“Spider-Noir” es la serie protagonizada por Nicolas Cage, quien interpreta al detective privado Ben Reilly, un exsoldado estadounidense quien habìa servido en el ejército de su país durante la Primera Guerra Mundial y combatió en Francia durante la célebre ofensiva de Meuse-Argonne.
Tras rescatar a unos camaradas suyos de una prisión en donde eran víctimas de experimentaciones médicas de los alemanes, sufre la mordida de un connacional suyo que ya sufría mutaciones “arácnidas”. Esta es la partida que se distancia de la clásica historia del Hombre Araña en la que se sustenta hace años el estudio Marvel.
La nueva propuesta se coloca en una diáspora con la historia formal del “buen vecino, el hombre araña”: fue mordido por un humano y la historia se centra en la parte final de su adultez madura, queriendo dejar la vida de héroe para ser “normal”. Esta diferenciación obliga a los fans del cómic a permanecer abiertos a cualquier otro cambio respecto a la historia original.
Todo junto por separado
Sin dudas la serie triunfa como un portentoso ejercicio de arqueología cinematográfica. Rescata la iluminación dura de “tungsteno” y combina ópticas vintage con inteligencia artificial.
La historia se desarrolla en la década de los treinta, la Ley Seca mantiene en zozobra a la ciudad de New York y gran parte del país norteamericano. Ahí aparece un contrabandista de licores que financiará a roscas mafiosas de la ciudad (una antesala de lo que sería la dinámica política global). Para presentar esta inmoralidad que aprisiona a los ciudadanos, abundan las tomas con la cámara inclinada, una técnica clásica del cine y de los gráficos de los cómics para acentuar la inestabilidad de alguna población o grupo de personas, así como para resaltar el peligro inminente y la desorientación del protagonista
Resulta positivamente llamativo como este recurso es utilizado en los ocho capítulos (disponible en Prime Video) sin empalagar al espectador.

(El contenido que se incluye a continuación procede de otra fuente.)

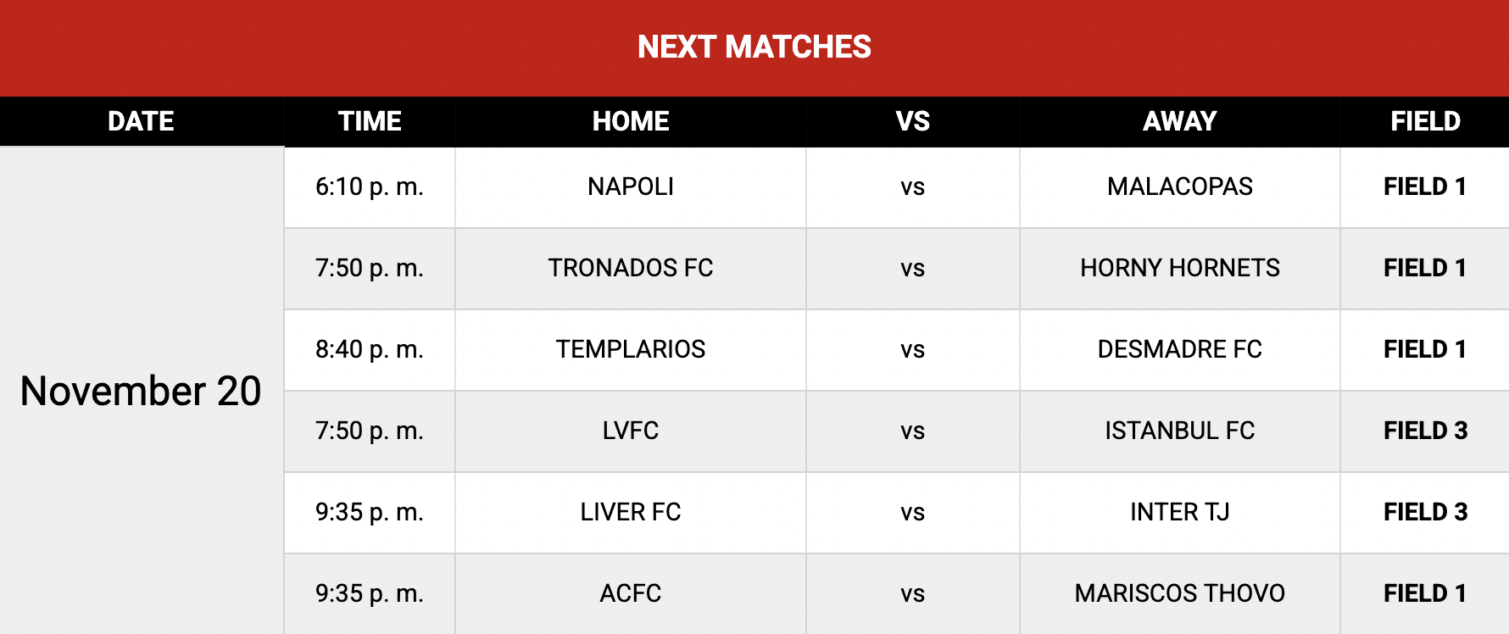
Task: Click the DATE column header
Action: point(141,121)
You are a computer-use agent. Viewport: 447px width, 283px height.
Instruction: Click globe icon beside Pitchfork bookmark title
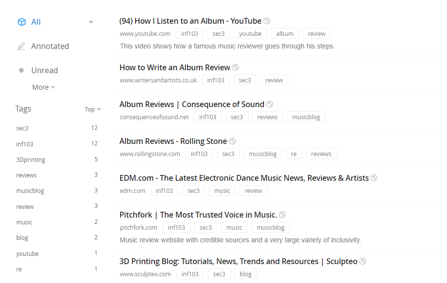pyautogui.click(x=282, y=215)
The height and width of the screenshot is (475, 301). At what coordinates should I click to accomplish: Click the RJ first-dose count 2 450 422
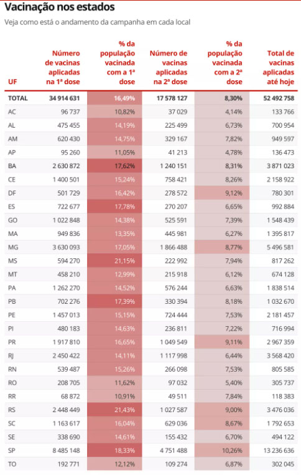[x=67, y=355]
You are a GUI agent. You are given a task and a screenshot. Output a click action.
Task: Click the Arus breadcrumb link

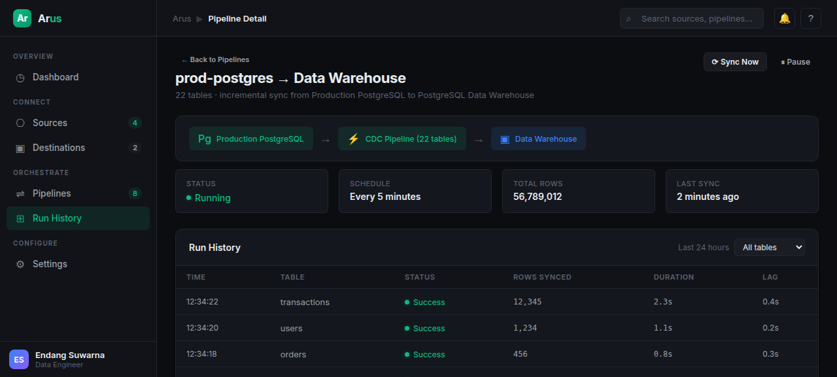click(x=182, y=19)
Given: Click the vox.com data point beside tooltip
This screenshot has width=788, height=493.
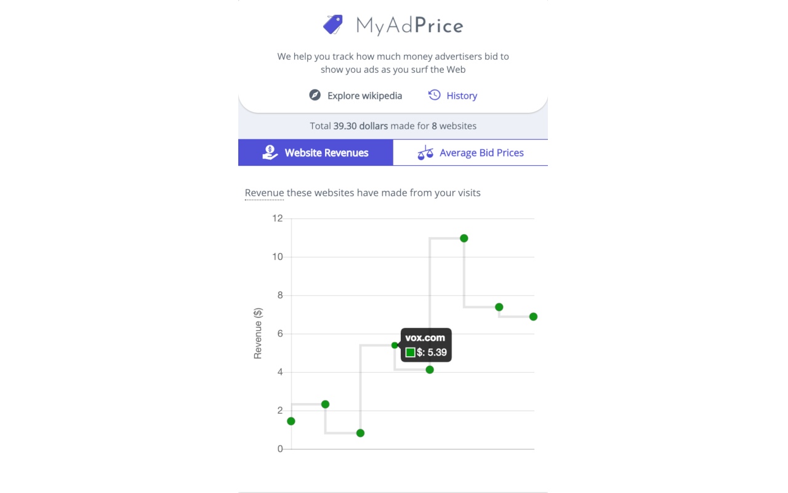Looking at the screenshot, I should 395,345.
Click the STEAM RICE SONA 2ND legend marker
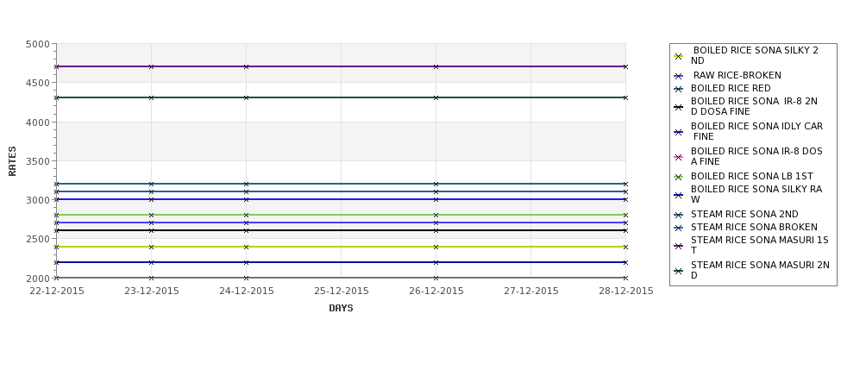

A lo largo de la temporada, la serie captura con maestría la paranoia criminal de los años treinta. Este riguroso purismo analógico convive en perfecto equilibrio con la postproducción digital avanzada, donde la inteligencia artificial optimiza dobles virtuales (para evitar costosas tomas de riesgo con actores dobles) y calibra una impecable conversión bicromática.
Cigarrillos, luces duras, sombras, conversaciones irónicas y mucho alcohol son la constante. La serie muestra a un hombre araña casi viejo que tras una etapa depresiva vuelve a encontrar el amor, aunque no correspondido. Deja a la vista el estado emocional en el que aquella sociedad estaba inmersa en medio de crisis económicas, crímenes y corrupción.

El rey de la deducción
En mi humilde entendimiento, concebí un interesante homenaje al magnánimo personaje creado por Sir Arthur Conan Doyle: Sherlock Holmes. Ben Reilly, quien tiene menos cuidado que Peter Parker en cuidar su identidad de superhéroe, vive de investigar casos pequeños pero con mirada empírica de la deducción y con mucha astucia. Watson también es tenido en cuenta con la representación de la asistente de Reilly.
De hecho, para poder resolver el caso que tiene entre sus telarañas, necesariamente recurre a sus habilidades detectivescas. Los rostros poco iluminados, el humo permanente, con imágenes que claramente no son reales pero sin resultar molestas, hacen de la serie una verdadera obra que obliga a futuros productores a repensar el uso de la inteligencia artificial y su convivencia con el talento humano.
LEER TAMBIÉN: “Umbral”: una obra obra que abre una ventana hacia lo imposible
Si bien, la plataforma audiovisual aún no firmó ningún contrato para una segunda temporada, los productores Phil Lord y Christopher Miller habían confirmado a medios internacionales que diseñaron la serie pensada para múltiples temporadas.